■ PROBLEM TO SOLVE:
Every entry below must appear again, exactly as written.

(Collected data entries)
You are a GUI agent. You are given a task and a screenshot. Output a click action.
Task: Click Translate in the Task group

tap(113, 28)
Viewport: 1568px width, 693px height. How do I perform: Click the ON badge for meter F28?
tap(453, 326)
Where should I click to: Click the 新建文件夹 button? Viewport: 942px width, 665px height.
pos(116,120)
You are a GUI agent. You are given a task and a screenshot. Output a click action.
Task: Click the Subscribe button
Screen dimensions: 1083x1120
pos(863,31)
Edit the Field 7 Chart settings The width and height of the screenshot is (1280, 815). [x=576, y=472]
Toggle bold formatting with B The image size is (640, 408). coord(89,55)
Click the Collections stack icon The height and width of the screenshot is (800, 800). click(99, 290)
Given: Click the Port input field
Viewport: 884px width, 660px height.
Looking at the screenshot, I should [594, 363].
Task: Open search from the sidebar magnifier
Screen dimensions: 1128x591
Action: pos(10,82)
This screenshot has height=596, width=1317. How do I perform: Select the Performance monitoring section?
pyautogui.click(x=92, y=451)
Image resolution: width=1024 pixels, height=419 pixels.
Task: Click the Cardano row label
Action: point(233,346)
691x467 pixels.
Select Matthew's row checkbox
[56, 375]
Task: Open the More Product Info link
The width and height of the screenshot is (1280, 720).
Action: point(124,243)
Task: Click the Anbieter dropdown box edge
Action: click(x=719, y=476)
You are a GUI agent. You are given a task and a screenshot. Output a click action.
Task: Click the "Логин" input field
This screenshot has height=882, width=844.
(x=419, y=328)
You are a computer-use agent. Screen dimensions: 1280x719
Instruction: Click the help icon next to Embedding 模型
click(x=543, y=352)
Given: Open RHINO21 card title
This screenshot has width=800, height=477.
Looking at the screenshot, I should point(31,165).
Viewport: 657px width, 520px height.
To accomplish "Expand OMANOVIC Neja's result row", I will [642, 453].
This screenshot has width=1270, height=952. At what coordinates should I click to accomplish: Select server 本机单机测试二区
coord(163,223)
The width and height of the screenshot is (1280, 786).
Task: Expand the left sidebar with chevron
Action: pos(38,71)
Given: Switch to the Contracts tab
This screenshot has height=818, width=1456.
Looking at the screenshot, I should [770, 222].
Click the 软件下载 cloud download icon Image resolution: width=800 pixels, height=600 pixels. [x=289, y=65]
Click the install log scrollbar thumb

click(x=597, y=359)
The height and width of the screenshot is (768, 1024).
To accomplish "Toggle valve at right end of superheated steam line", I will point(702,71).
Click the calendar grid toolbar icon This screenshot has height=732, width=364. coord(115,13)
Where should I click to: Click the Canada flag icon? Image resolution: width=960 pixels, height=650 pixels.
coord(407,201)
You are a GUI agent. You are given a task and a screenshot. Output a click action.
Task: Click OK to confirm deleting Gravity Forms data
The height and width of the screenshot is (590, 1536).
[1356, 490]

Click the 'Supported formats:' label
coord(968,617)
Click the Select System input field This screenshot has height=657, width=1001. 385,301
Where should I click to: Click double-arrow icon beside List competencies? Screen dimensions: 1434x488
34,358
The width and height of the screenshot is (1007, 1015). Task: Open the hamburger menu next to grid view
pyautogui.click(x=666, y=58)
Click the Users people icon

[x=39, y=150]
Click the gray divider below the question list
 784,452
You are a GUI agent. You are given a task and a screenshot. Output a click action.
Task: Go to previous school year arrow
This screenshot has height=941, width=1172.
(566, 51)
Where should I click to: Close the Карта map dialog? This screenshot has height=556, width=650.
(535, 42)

■ RESULT:
You are a GUI agent. You are given a task and a screenshot. Output a click action.
Task: Click Translate in the Task group

tap(113, 28)
Viewport: 1568px width, 693px height. How do I perform: Click the ON badge for meter F28?
tap(453, 326)
Where should I click to: Click the 新建文件夹 button? Viewport: 942px width, 665px height.
pos(116,120)
You are a GUI agent. You are given a task and a screenshot. Output a click action.
Task: Click the Subscribe button
Screen dimensions: 1083x1120
pos(863,31)
Edit the Field 7 Chart settings The width and height of the screenshot is (1280, 815). [x=576, y=472]
Toggle bold formatting with B The image size is (640, 408). coord(89,55)
Click the Collections stack icon The height and width of the screenshot is (800, 800). click(99, 290)
Given: Click the Port input field
Viewport: 884px width, 660px height.
Looking at the screenshot, I should [594, 363].
Task: Open search from the sidebar magnifier
Screen dimensions: 1128x591
Action: pos(10,82)
This screenshot has height=596, width=1317. How do I perform: Select the Performance monitoring section?
pyautogui.click(x=92, y=451)
Image resolution: width=1024 pixels, height=419 pixels.
Task: Click the Cardano row label
Action: point(233,346)
691x467 pixels.
Select Matthew's row checkbox
[56, 375]
Task: Open the More Product Info link
The width and height of the screenshot is (1280, 720).
Action: point(124,243)
Task: Click the Anbieter dropdown box edge
Action: click(x=719, y=476)
You are a GUI agent. You are given a task and a screenshot. Output a click action.
Task: Click the "Логин" input field
This screenshot has height=882, width=844.
(x=419, y=328)
You are a computer-use agent. Screen dimensions: 1280x719
Instruction: Click the help icon next to Embedding 模型
click(x=543, y=352)
Given: Open RHINO21 card title
This screenshot has width=800, height=477.
Looking at the screenshot, I should point(31,165).
Viewport: 657px width, 520px height.
To accomplish "Expand OMANOVIC Neja's result row", I will [642, 453].
This screenshot has width=1270, height=952. At what coordinates should I click to accomplish: Select server 本机单机测试二区
coord(163,223)
The width and height of the screenshot is (1280, 786).
Task: Expand the left sidebar with chevron
Action: pos(38,71)
Given: Switch to the Contracts tab
This screenshot has height=818, width=1456.
Looking at the screenshot, I should [770, 222].
Click the 软件下载 cloud download icon Image resolution: width=800 pixels, height=600 pixels. [x=289, y=65]
Click the install log scrollbar thumb

click(x=597, y=359)
The height and width of the screenshot is (768, 1024).
To accomplish "Toggle valve at right end of superheated steam line", I will point(702,71).
Click the calendar grid toolbar icon This screenshot has height=732, width=364. coord(115,13)
Where should I click to: Click the Canada flag icon? Image resolution: width=960 pixels, height=650 pixels.
coord(407,201)
You are a GUI agent. You are given a task and a screenshot. Output a click action.
Task: Click OK to confirm deleting Gravity Forms data
The height and width of the screenshot is (590, 1536).
[1356, 490]

Click the 'Supported formats:' label
coord(968,617)
Click the Select System input field This screenshot has height=657, width=1001. 385,301
Where should I click to: Click double-arrow icon beside List competencies? Screen dimensions: 1434x488
34,358
The width and height of the screenshot is (1007, 1015). Task: Open the hamburger menu next to grid view
pyautogui.click(x=666, y=58)
Click the Users people icon

[x=39, y=150]
Click the gray divider below the question list
 784,452
You are a GUI agent. You are given a task and a screenshot. Output a click action.
Task: Go to previous school year arrow
This screenshot has height=941, width=1172.
(566, 51)
Where should I click to: Close the Карта map dialog? This screenshot has height=556, width=650.
(535, 42)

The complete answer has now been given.